# Recommendation: Screen Sharing



## schrodinger (Apr 8, 2020)

Hi everyone,

I'm looking for a recommendation on software that supports screen sharing for FreeBSD. 

I've never in my life tried to do audio recording or screen sharing with FreeBSD. Everyone is using Skype or Discord or Teams and I can't do a presentation without my work laptop. I want to cut my reliance on using it. MacOS ...  I'm going to try and pick up a cheap mic some where and test it with my on-board sound card. I don't actually use this card as I'm using a USB Schiit DAC, so, hopefully no issues or conflicts there.

TIA,
Schrodinger.


----------



## Alain De Vos (Apr 8, 2020)

I never used "screensharing". But I am aware of "xephyr" and "xnest", display servers you can even use without any video card, headless.


----------



## Birdy (Apr 9, 2020)

This maybe - I haven't tried it out yet: Tox (see the bottom of the page)


----------



## Alain De Vos (Apr 9, 2020)

https://apps.kde.org/krfb/
		


And







						Remote desktop client with RDP, SSH, SPICE, VNC, and X2Go protocol support.
					

Remmina — X2Go, RDP, SSH, SPICE, VNC, and X2Go protocol remote desktop client.




					remmina.org


----------



## 20-100-2fe (Apr 9, 2020)

What is exactly your use case?
For presentations or trainings, a solution such as https://meet.jit.si or BigBlueButton is particularly well suited.
If you want to provide access to servers or VMs without installing anything on the client machine, you should consider Guacamole.
Remmina and the like are more for remote access.


----------



## schrodinger (Apr 10, 2020)

20-100-2fe said:


> What is exactly your use case?
★ ★ ★
## Set problem 1
In the records, replace "Tap" with "Press" in the lines starting with the line containing "The width and height of the screenshot is (1310, 561)." and going on through the line containing "I will coord(337,188).", and give those lines back with everything else unchanged.

## Entries provided
★ ★ ★
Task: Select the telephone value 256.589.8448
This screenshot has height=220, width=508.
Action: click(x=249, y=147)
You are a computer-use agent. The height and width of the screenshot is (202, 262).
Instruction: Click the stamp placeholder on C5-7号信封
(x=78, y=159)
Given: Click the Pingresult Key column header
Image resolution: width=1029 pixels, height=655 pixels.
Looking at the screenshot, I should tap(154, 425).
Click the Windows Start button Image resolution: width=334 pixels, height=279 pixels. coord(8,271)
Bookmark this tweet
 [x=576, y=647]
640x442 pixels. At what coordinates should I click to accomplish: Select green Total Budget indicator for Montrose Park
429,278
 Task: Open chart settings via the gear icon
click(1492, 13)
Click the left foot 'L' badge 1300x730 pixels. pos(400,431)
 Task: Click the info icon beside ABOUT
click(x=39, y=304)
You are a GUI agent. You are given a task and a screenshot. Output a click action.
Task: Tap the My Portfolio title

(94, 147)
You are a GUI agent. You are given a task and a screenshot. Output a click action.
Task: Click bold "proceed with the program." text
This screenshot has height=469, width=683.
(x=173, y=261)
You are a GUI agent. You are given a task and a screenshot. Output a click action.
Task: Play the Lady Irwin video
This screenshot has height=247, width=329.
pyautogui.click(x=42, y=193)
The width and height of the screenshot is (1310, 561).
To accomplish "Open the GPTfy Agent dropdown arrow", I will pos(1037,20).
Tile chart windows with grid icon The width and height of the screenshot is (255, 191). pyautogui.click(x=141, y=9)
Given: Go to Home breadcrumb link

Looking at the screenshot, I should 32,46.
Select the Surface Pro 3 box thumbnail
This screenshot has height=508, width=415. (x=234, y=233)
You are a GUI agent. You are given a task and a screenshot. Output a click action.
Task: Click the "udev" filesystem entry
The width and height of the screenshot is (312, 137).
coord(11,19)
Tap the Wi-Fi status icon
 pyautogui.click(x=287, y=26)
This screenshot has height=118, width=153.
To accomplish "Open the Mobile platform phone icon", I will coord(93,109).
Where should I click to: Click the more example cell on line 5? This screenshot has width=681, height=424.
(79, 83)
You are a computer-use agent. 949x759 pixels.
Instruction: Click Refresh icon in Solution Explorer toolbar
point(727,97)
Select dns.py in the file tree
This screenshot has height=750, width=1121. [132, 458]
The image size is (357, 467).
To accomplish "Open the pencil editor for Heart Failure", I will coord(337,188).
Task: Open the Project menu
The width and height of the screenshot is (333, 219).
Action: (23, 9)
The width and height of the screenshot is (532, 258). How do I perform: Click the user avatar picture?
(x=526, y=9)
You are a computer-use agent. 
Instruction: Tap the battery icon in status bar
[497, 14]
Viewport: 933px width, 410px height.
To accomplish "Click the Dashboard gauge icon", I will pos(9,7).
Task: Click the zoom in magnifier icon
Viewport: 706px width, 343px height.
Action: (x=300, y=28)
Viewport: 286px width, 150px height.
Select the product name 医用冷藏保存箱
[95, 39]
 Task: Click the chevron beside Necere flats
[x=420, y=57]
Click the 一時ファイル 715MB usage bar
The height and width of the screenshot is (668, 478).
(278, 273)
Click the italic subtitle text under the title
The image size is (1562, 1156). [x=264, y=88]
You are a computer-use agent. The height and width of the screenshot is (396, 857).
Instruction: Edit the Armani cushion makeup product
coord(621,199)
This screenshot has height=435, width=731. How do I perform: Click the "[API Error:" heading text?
★ ★ ★
## Set problem 2
Extend the forum thread on screen sharing software for FreeBSD from the point where it stops.

## Exercise output 1
The width and height of the screenshot is (1310, 561).
To accomplish "Open the GPTfy Agent dropdown arrow", I will pos(1037,20).
Tile chart windows with grid icon The width and height of the screenshot is (255, 191). pyautogui.click(x=141, y=9)
Given: Go to Home breadcrumb link

Looking at the screenshot, I should 32,46.
Select the Surface Pro 3 box thumbnail
This screenshot has height=508, width=415. (x=234, y=233)
You are a GUI agent. You are given a task and a screenshot. Output a click action.
Task: Click the "udev" filesystem entry
The width and height of the screenshot is (312, 137).
coord(11,19)
Press the Wi-Fi status icon
 pyautogui.click(x=287, y=26)
This screenshot has height=118, width=153.
To accomplish "Open the Mobile platform phone icon", I will coord(93,109).
Where should I click to: Click the more example cell on line 5? This screenshot has width=681, height=424.
(79, 83)
You are a computer-use agent. 949x759 pixels.
Instruction: Click Refresh icon in Solution Explorer toolbar
point(727,97)
Select dns.py in the file tree
This screenshot has height=750, width=1121. [132, 458]
The image size is (357, 467).
To accomplish "Open the pencil editor for Heart Failure", I will coord(337,188).

## Exercise output 2
> For presentations or trainings, a solution such as https://meet.jit.si or BigBlueButton is particularly well suited.
> If you want to provide access to servers or VMs without installing anything on the client machine, you should consider Guacamole.
> Remmina and the like are more for remote access.



Use case is presentations and training. Don't need video but I need audio and to be able to share either my entire desktop or just one application to viewers.


----------



## schrodinger (Apr 10, 2020)

I just tried out Jitsi and it looks perfect. Going to test later on with some groups and see how it goes. Many thanks.


----------



## Alain De Vos (Apr 10, 2020)

Does it depend on your browser ?


----------



## schrodinger (Apr 11, 2020)

In the case of Jitsi it uses the browser. I was happy with either a native app or the browser. I tested with a small group and it worked fine for me but I'll have a bigger audience in a few weeks.


----------



## grahamperrin@ (Feb 16, 2022)

Talky

<https://talky.io/>


----------



## 3301 (Feb 16, 2022)

For me web version of zoom worked perfectly, was able to share 4k screen with decent audio.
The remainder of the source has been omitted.